Culture cannot occur unless a suitable space is provided for it: Warren states this immediately in the title of her book. Make Some Space is a play on “make some noise”, a phrase readily used by contemporary DJs and musicians, which means “to advocate for and support in a very loud and obvious way”. She is certainly advocating for such spaces, but, as Hudson makes clear in his comment, musickers are up against systems and processes with little empathy for their cause, among them London’s gentrification: a London home now often costs about 10 times what it used to a few years ago.
TRC was set up in 2012 and included a large multi-use main space, a recording studio, rehearsal facilities, and a variety of custom studio workshop spaces, adaptable to film, gallery events, theatre and photography. The main space was used for parties, gigs and events from not only Londoners, but performers from across the globe, who heard about it and came to add to it. In 2018 the main space was closed down by Hackney council, citing concerns over its lack of liquor licence, but the recording studio is still in operation.
Total Refreshment Centre derived its name from a Polo Mint slogan, and the venue itself was housed in a warehouse originally built to produce sweets. Warren meticulously outlines the history of the building: over the course of roughly a century it passed through various owners and was used, among others, to stock parts for cars and to manufacture shoes. Finally it became the reggae club Mellow Mix, but it’s the origins of sweet-making and of the people living in Hackney that provide fascinating context.
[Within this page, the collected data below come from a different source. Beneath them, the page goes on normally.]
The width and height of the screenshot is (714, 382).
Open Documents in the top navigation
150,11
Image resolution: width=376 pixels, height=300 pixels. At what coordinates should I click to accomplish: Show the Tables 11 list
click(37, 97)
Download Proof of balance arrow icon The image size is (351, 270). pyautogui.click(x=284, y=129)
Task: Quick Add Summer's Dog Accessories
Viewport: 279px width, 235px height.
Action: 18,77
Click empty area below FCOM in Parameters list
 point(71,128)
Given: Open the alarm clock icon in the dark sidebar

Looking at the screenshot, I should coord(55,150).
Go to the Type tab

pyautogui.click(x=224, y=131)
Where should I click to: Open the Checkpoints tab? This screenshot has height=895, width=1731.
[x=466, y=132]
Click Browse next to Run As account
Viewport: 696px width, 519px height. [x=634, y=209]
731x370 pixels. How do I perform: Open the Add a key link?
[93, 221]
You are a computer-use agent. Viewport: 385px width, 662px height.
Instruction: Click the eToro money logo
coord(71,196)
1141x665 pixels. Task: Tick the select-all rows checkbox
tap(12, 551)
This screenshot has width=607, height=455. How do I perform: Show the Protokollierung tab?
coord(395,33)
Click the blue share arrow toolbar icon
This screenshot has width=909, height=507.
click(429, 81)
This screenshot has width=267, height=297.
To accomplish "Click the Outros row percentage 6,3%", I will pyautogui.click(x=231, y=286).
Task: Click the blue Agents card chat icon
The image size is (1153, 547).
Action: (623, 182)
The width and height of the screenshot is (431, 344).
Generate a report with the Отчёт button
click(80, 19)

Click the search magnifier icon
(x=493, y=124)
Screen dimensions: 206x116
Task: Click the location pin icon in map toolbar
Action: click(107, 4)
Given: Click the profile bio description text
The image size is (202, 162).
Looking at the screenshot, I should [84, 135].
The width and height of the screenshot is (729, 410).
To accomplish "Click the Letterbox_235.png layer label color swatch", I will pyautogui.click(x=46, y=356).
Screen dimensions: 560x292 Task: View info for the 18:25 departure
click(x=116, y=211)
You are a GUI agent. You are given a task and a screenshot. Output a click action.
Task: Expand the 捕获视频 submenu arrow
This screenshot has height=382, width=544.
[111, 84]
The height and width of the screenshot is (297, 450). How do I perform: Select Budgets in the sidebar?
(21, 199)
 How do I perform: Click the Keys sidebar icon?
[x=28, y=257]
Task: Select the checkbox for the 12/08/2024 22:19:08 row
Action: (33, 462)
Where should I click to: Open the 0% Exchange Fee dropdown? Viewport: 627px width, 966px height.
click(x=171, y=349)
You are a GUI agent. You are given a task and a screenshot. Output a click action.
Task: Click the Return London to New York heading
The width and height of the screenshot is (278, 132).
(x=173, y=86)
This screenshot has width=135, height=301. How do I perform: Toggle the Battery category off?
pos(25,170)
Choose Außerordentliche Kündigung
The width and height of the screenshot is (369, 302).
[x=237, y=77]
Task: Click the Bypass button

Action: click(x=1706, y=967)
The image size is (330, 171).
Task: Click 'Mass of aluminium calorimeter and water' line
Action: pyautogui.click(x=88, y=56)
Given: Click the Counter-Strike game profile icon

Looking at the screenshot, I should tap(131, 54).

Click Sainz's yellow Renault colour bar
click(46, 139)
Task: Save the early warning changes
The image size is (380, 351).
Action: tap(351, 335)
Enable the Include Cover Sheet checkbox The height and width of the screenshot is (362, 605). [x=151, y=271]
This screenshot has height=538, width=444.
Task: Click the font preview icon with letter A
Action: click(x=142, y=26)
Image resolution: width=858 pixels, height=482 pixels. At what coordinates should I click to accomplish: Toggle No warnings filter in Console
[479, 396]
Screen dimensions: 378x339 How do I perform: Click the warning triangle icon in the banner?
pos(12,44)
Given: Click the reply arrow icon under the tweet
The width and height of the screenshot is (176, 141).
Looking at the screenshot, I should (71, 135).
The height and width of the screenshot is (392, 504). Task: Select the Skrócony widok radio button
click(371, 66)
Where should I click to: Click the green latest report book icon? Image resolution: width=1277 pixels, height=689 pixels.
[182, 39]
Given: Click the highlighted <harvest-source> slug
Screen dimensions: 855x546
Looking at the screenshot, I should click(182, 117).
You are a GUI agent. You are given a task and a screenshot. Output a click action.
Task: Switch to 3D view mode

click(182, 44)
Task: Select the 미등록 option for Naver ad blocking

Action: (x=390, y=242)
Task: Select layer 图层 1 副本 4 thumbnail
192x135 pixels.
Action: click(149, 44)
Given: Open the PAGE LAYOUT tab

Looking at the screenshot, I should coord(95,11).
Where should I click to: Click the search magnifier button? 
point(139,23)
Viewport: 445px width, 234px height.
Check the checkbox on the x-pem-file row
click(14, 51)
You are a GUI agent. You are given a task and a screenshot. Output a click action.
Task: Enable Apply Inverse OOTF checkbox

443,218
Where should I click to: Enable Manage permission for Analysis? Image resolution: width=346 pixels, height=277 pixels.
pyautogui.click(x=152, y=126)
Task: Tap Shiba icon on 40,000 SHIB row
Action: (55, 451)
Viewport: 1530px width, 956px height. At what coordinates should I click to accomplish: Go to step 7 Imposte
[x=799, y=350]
The sugar for making sweets came originally from Britain’s colonies, particularly the Caribbean, and the wealth this created sparked Britain’s industrial revolution. The first owner of the building was Henry Davenport, who formed a partnership with the Maynard family dubiously called the Black Boy Chocolate Company. And the demand for the sweets coming out of factories like Davenport’s was created during the days of slavery and the sugar monoculture that crucified the Caribbean.
Half a century later, thousands of workers from the Caribbean Commonwealth were brought into Britain to help rebuild the shattered country after World War II, many of whom settled in Hackney. One of the first ships bearing them was called the Empire Windrush, and they became known as the Windrush generation. Since 2017 over 5000 of these immigrants have found themselves homeless, denied healthcare and even deported as a result of the government’s “hostile environment” policy. This caused a scandal, the British home secretary resigned, and June 22 is now designated as “Windrush Day”.
The children of Windrush, once more under siege, founded Mellow Mix in the shell of Davenport’s sweet factory in the 90s; they fixed up the venue, painted it in Rasta colours and ran it well into the 2000s. It was a hotbed of music where a pirate radio station ran for a time, genres such as “lovers rock” and “grime” were played and the doors were open to musicians from across the Caribbean.
Warren is herself a musicker. The cover of her book Make Some Space started to fall apart as soon as I started reading it; the photos are tiny and grey, without true blacks and whites. That’s because it was paid for from the author’s own pocket. It’s not so much a “book” as a living documentation about something that’s just happened and is still happening, created without what she calls “the distorting safety of the past”, where it’s safe to look back and comment without being actually involved. Her documentation makes the point that the makers of culture do so with whatever materials come to hand: in her case, some friends and a credit card.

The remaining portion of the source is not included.